Starring Patrick Cassidy, at the Palace Theater until May 7, 2006.
Here's a show that's so unrelentingly good natured, camped-out, perfectly staged and precisely performed that it's virtually impossible to dislike. The Broadway in Columbus version that's just opened at the Palace simply overwhelms, with immense good heart and impressive technical competence, any potential pitfalls of cliche. It is also a spectacular advertisement for pure athleticism and the virtues of physical fitness.
This Andrew Lloyd Webber/Tim Rice gem has been around a long enough to be termed a standard. It's so regularly performed by school groups that half America's parents must have seen it at least one time or another. The story is Biblical, the music tuneful and, at the Palace, the staging just a shade shy of Las Vegas glitz-perfect.

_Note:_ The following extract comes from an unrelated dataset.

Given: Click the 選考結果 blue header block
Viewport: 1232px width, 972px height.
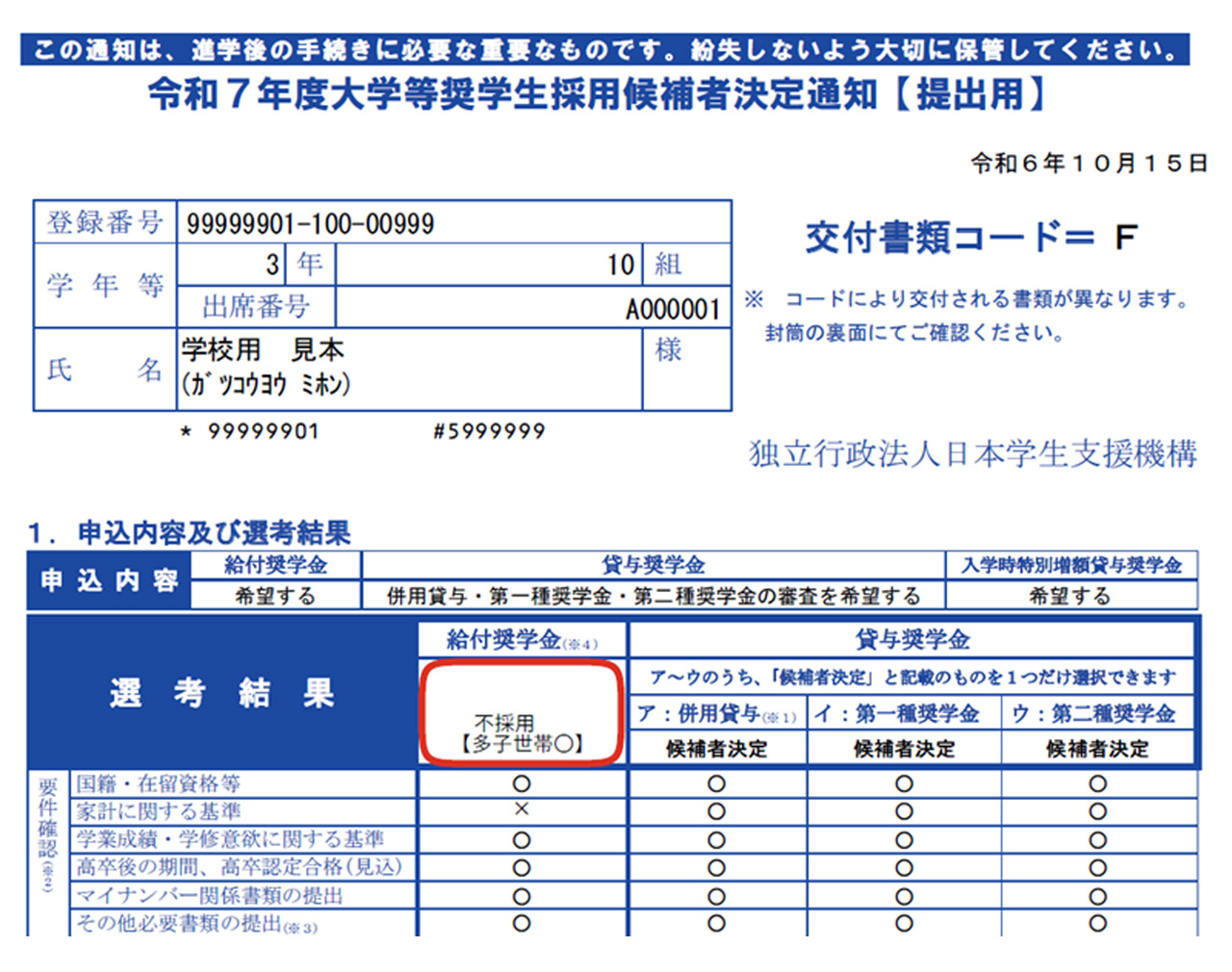Looking at the screenshot, I should pyautogui.click(x=222, y=693).
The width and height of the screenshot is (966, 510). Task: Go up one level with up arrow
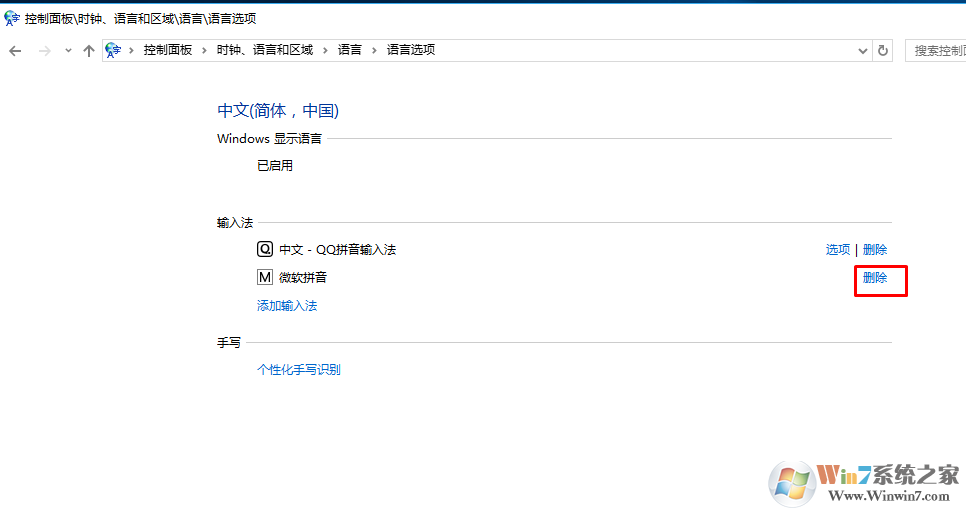pos(89,51)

In other words, take your kids, from ages six (we did that!) on up, not to mention your parents. Leave all critical blase at the door, and just sit back for a good time.
This Broadway in Columbus production is just what it should be: flat-out in-your-face meant to dazzle, entertain and seduce. The costuming and scenic designs are striking enough to play on their own, relentlessly bright, self-assured and as sweet as the music, which by now has joined the pantheon of classic show scores. From a Sphinx with shades to dance numbers that emphasize the aerobic to the dazzling disco coat that closes the show, there's always something to see with a smile or a smirk. The folks who designed this thing are bound and determined to leave no eye or ear unfilled at any moment, and they succeed.
So do the male leads Patrick Cassidy and Todd DuBail. Cassidy was apparently born a teen idol. He can certainly sing, crucial in a role that could devolve into cheap theatrics without some real talent to carry the load.
Same with Todd DuBail, who gives us a strong comic Pharoah-as-Elvis. With enough shared height to pass for an NBA backcourt, Cassidy and DuBail display enough gusto, wit and throat to carry the show on their own. Given the nature of their costumes, the program should also credit their health clubs and weight trainers.
Narrator Natalie Hill carries the female lead with grace and charm, and a lovely clarity of voice and spirit. There is no hiding in this show. It is out there, full bore, every moment, with no place for the lead singers to rest or hide. None of these performers seems to need either.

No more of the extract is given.